All of this is to offset any potential risks in each field required to run a ship and its not just lumbering cargo vessels of shady identity. Close to home our very own Calmac, so familiar and cheery and surely a place where any lad or lass can find a career by stomping down to the pier - well that lad or lass is in for a shock when they discover that Calmac have offshored staffing offices to Guernsey. No they don't have to go to Guernsey, that's just where the crewing office is registered. Again all part of the murky odd world that is shipping.
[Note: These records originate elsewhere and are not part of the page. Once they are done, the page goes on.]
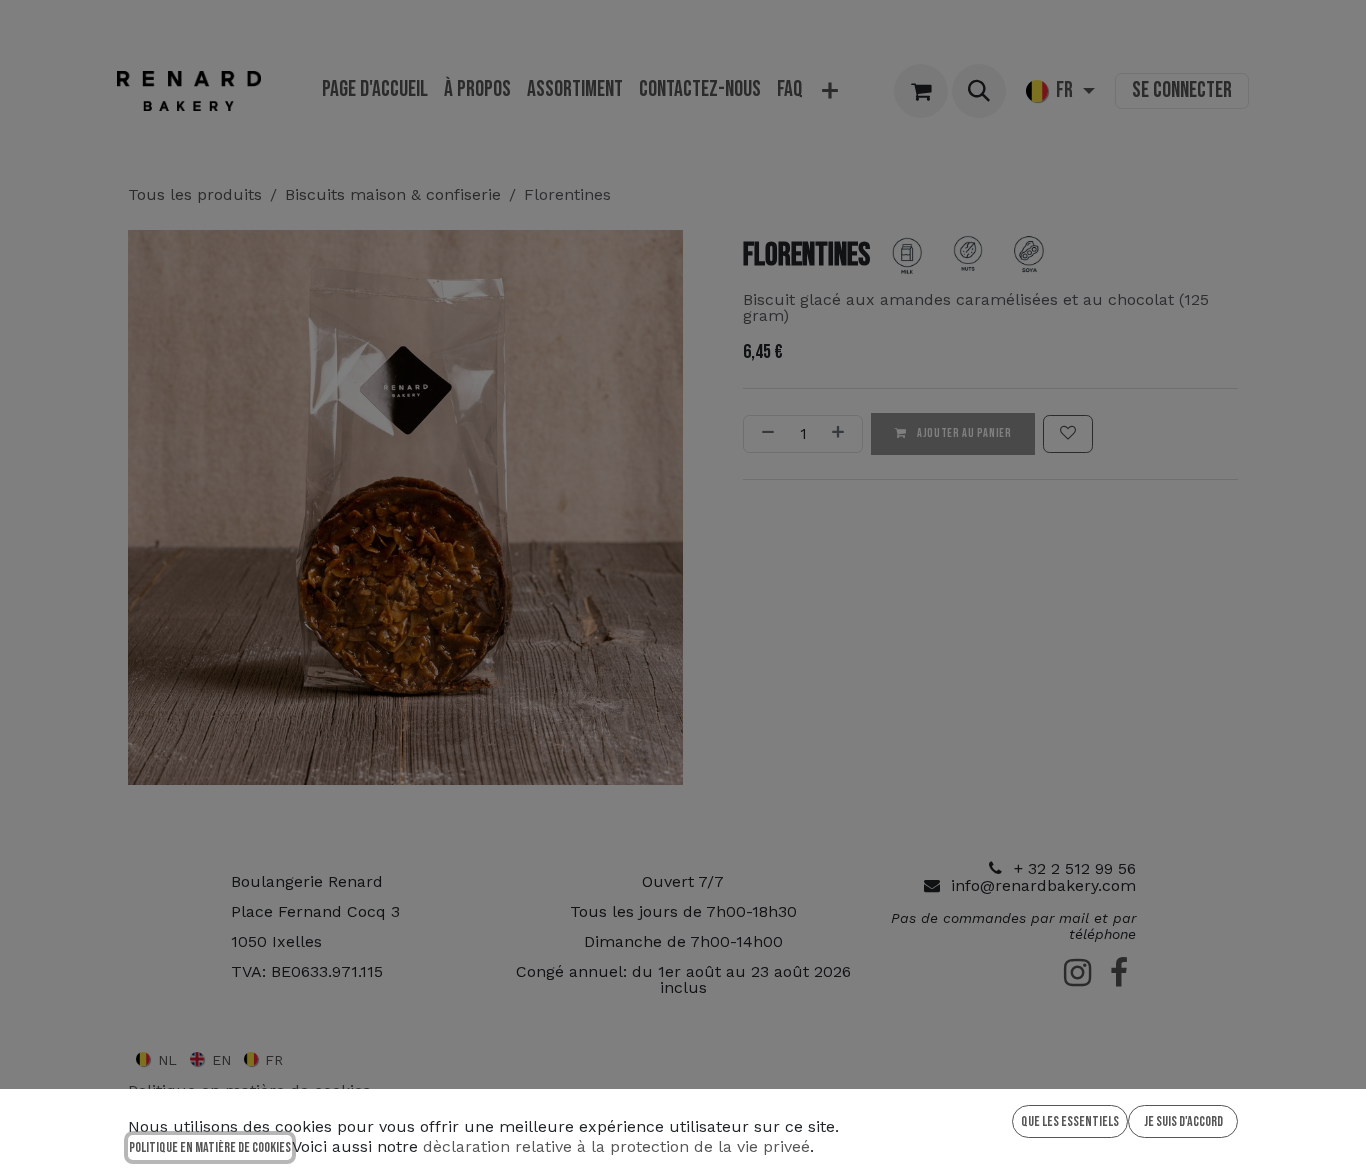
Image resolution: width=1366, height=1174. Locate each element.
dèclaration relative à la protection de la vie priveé (616, 1146)
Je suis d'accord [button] (1183, 1121)
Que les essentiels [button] (1070, 1121)
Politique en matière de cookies (210, 1147)
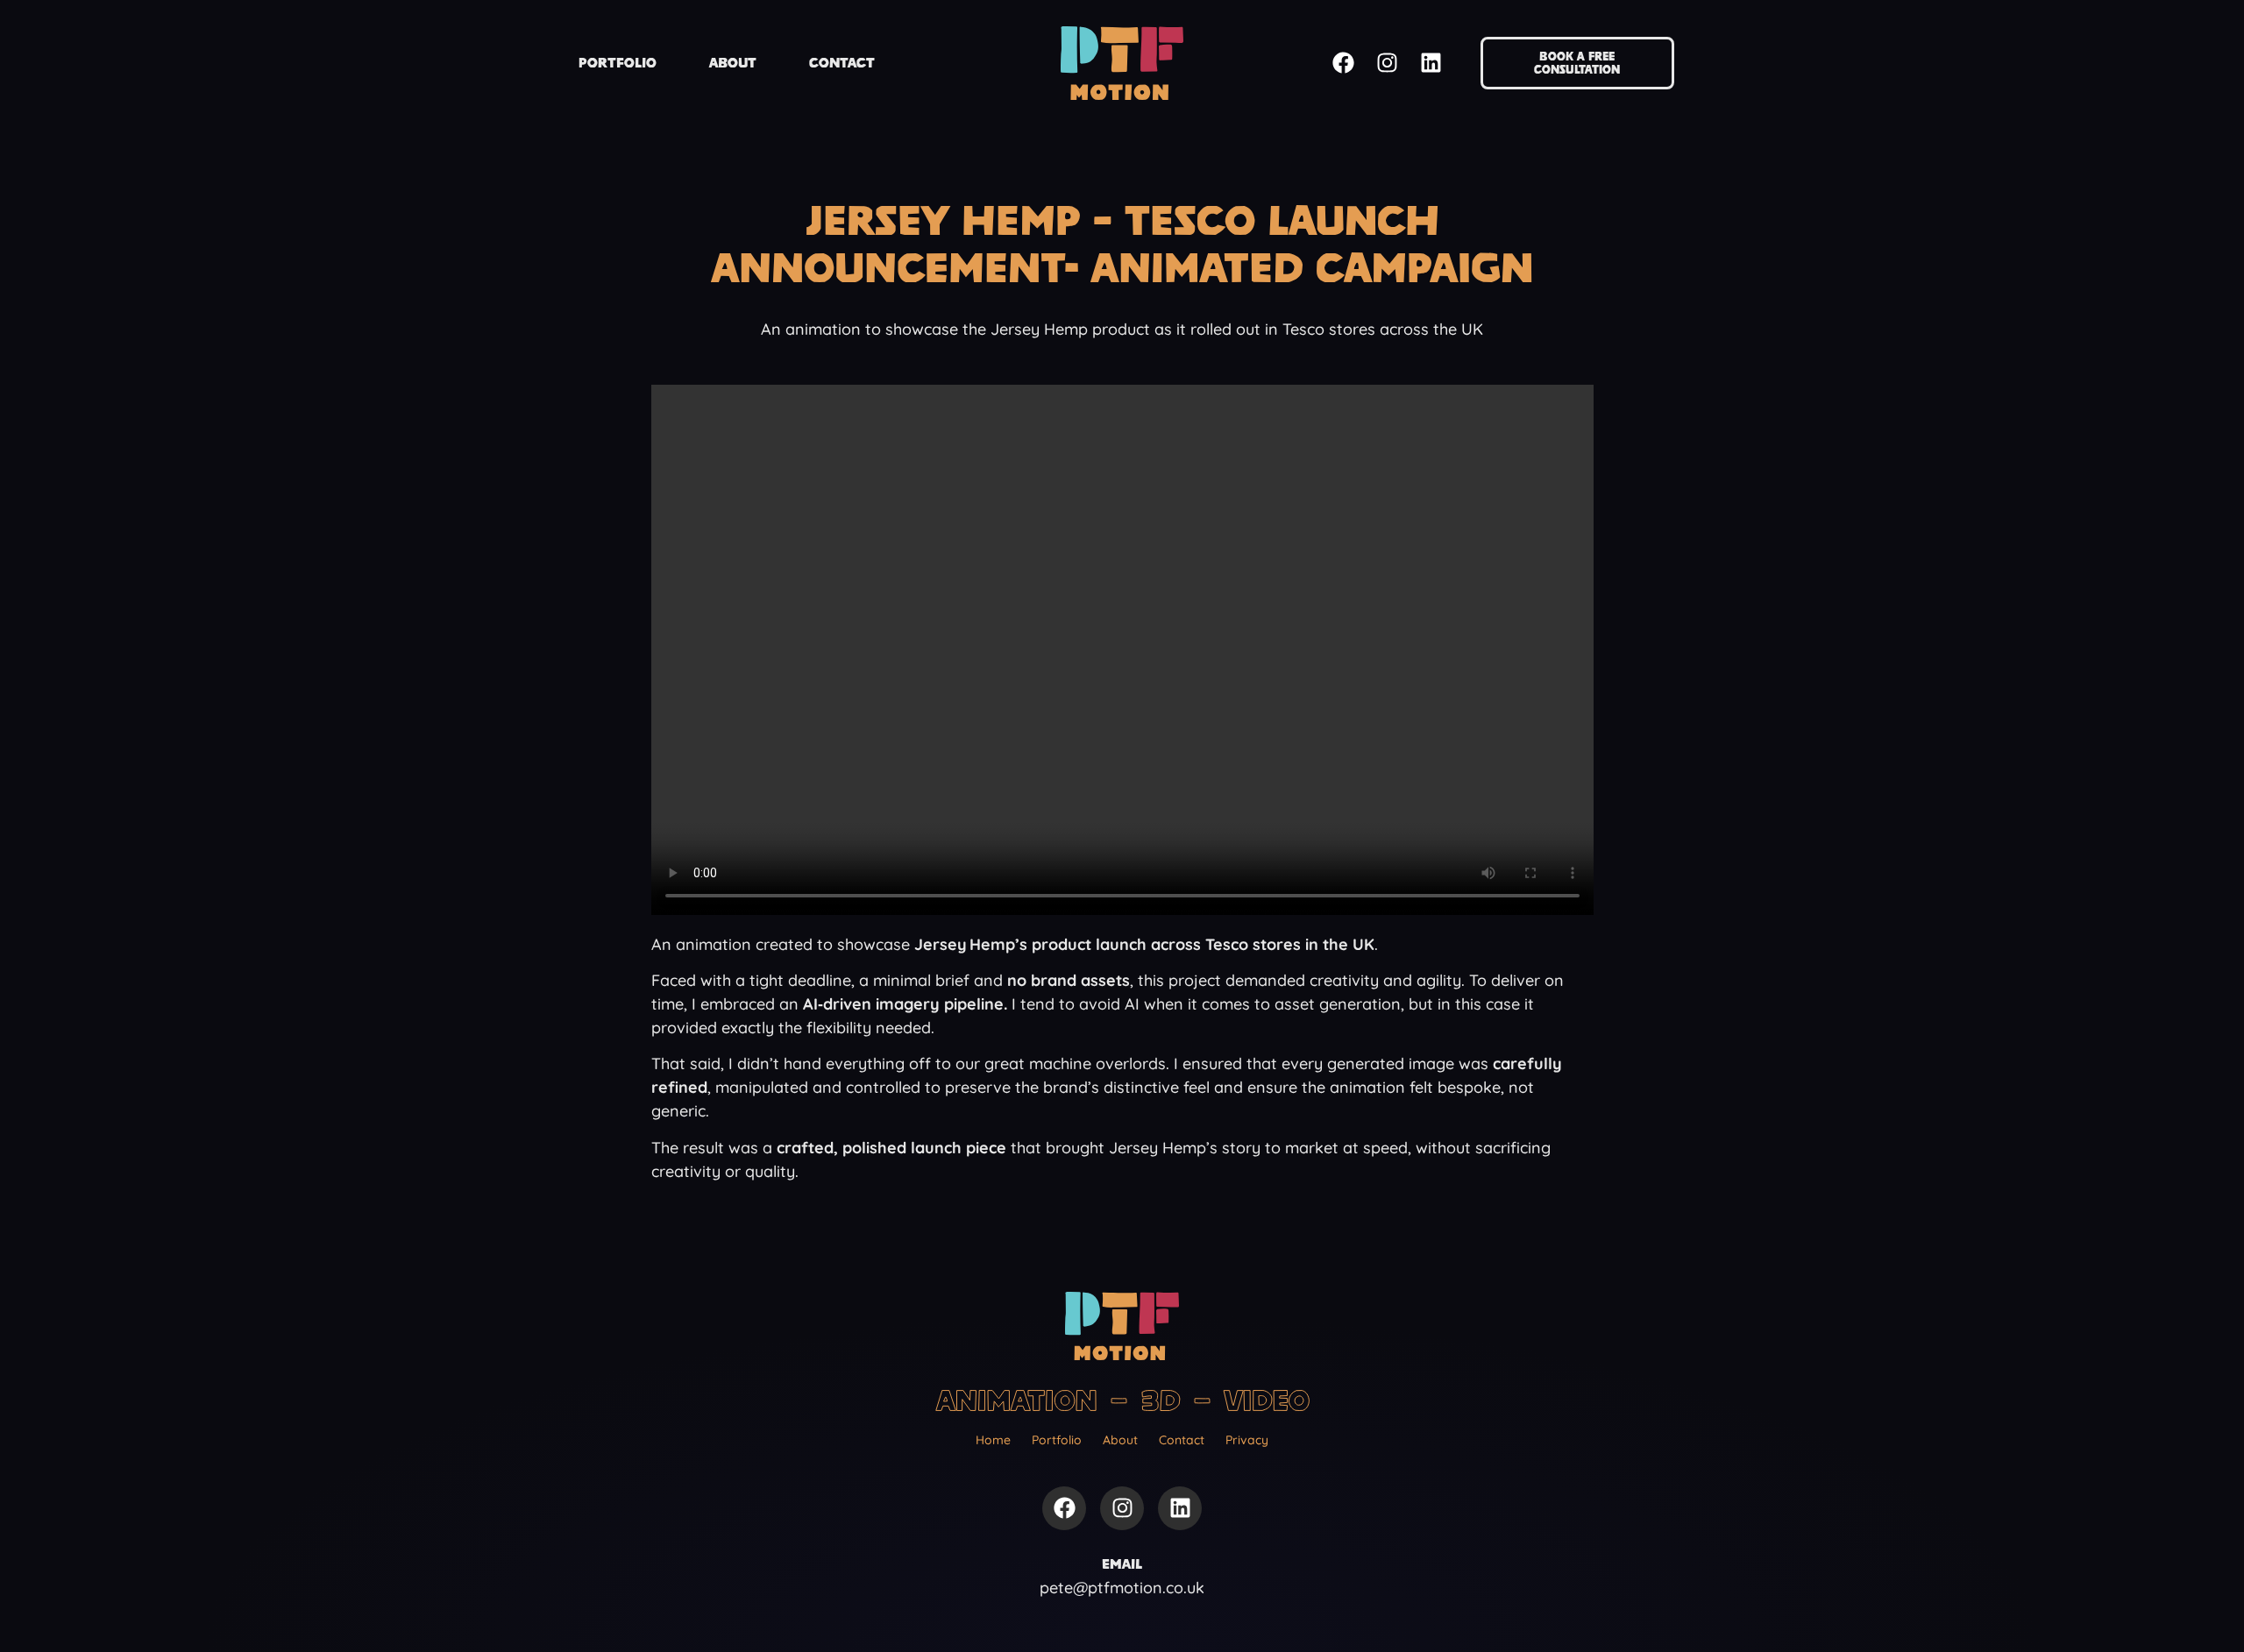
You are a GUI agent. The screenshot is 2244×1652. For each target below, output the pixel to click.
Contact (842, 62)
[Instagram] (1387, 63)
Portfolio (618, 62)
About (732, 62)
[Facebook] (1343, 63)
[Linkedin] (1430, 63)
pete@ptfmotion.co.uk (1122, 1588)
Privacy (1246, 1440)
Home (993, 1440)
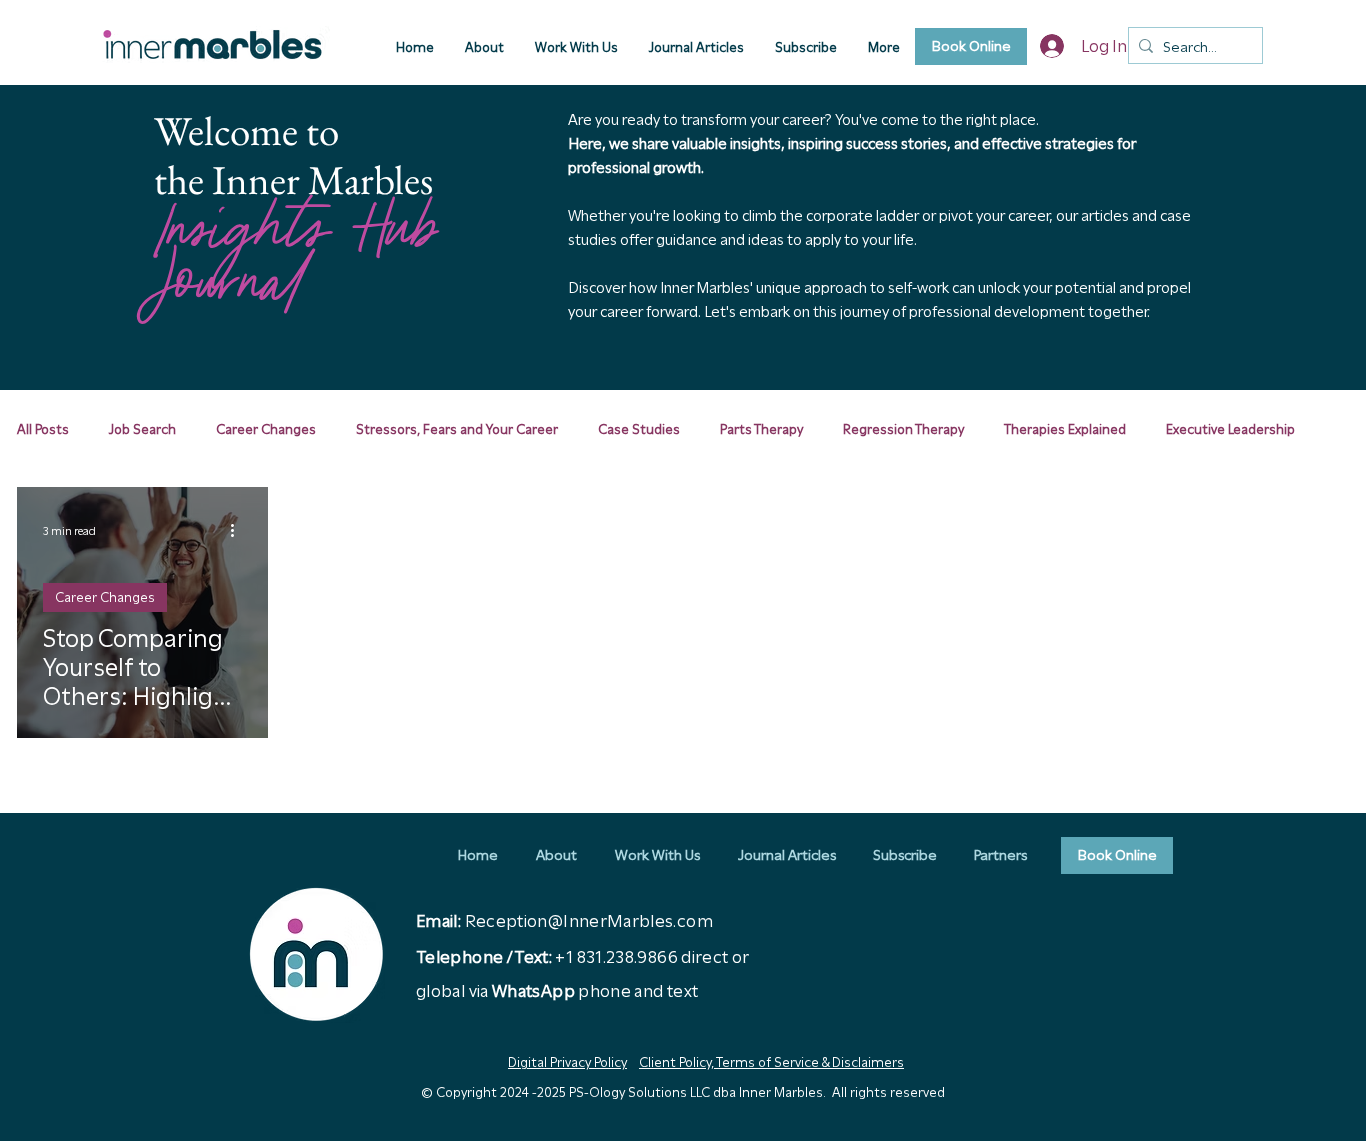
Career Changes (266, 429)
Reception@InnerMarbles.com (589, 921)
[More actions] (239, 531)
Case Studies (639, 429)
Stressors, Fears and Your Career (457, 429)
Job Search (142, 429)
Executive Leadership (1230, 429)
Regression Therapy (903, 429)
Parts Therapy (761, 429)
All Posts (43, 429)
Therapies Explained (1065, 429)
In fact, lets look at the introduction to Calmac on their site. Remember, this is a concern that is state owned in Scotland:

CalMac Ferries Ltd (CFL) is a wholly-owned subsidiary of David MacBrayne Ltd, which is wholly owned by Scottish Ministers.

Previously operating as Caledonian MacBrayne Ltd, CalMac was created in October 2006 to bid for the Scottish Government contract to operate Clyde & Hebrides Ferry Services, which it subsequently won.

At the same time Caledonian MacBrayne Ltd changed its name to Caledonian Maritime Assets Ltd (CMAL) and retained ownership of the vessels and piers which it leases to the operator of the Clyde & Hebrides Ferry services (currently CFL). CMAL is also wholly owned by Scottish Ministers but is entirely separate from CFL. Although they have the same shareholder, each has its own Board and their relationship is solely contractual.

CalMac Ferries Limited has one wholly owned subsidiary; Caledonian MacBrayne Crewing (Guernsey) Limited, which employs and supplies all sea going staff (approx 770) to CFL.

The above is a perfect example of how convoluted the shipping industry is. We have to thank a Glasgow man for this though, one Wm Burrell who pioneered ship management, effectively making redundant the idea that you owned, operated and had total responsibility for your ship. He had the clever ruse of making one ship companies, that is to say, each ship is responsible for itself, and legally, owned by its own company, so if it sank or was otherwise in troubled waters, the rest of the fleet stayed afloat as it were. And this is all very good, but now it has gone to extremes where flagging, registry, ownership, management, crewing, and all manner of associated liabilities are spread so that the shipowners (the beneficial ones who ever they may be!) can cherry pick conditions to their hearts delight.

Just as in all globalisation (and to understand that concept you only need look at its greatest proponent, the shipping industry) there are downsides and the main one is employment and careers as well as of course, the overall common good of a nation or port. Where at one time all manner of trades were centered round the ships home port, now they are farmed out to the most beneficial place that balances skills with costs. Nothing wrong in that you may say and indeed there isn't, its to be expected in any business, but the real darkness comes when we consider that across this globe and increasingly in our own waters, low paid and abused staff are servicing our needs whilst we ourselves are cutting ourselves out of a future.

At this present time the UK is fairly healthy in terms of ship management and there are a number of training agencies that are providing valuable current employment and future skills for us all, but there will come a time when these can be easily dispensed with. Yet at the same time, the UK, still and island, still a place that needs goods imported and exported will find that the shipping industry is merely a foreign owned and staffed conveyer-belt to assist in our ever increasing trade gap with the world.

And furthermore, due to its lack of visibility no-one will care to legislate or protect those on the high seas at all and we will all be the poorer, morally, in terms of infrastructure and security and indeed financially in the long run. Very soon too automation will come to ships as it has already done to many ports, and then, only the poorest of mariners will be required and one master, if indeed a master is needed. By then of course, the dwindling community of the sea will be so divorced from the body politic we will not be an island race any more but merely a moribund state in a deadening sea.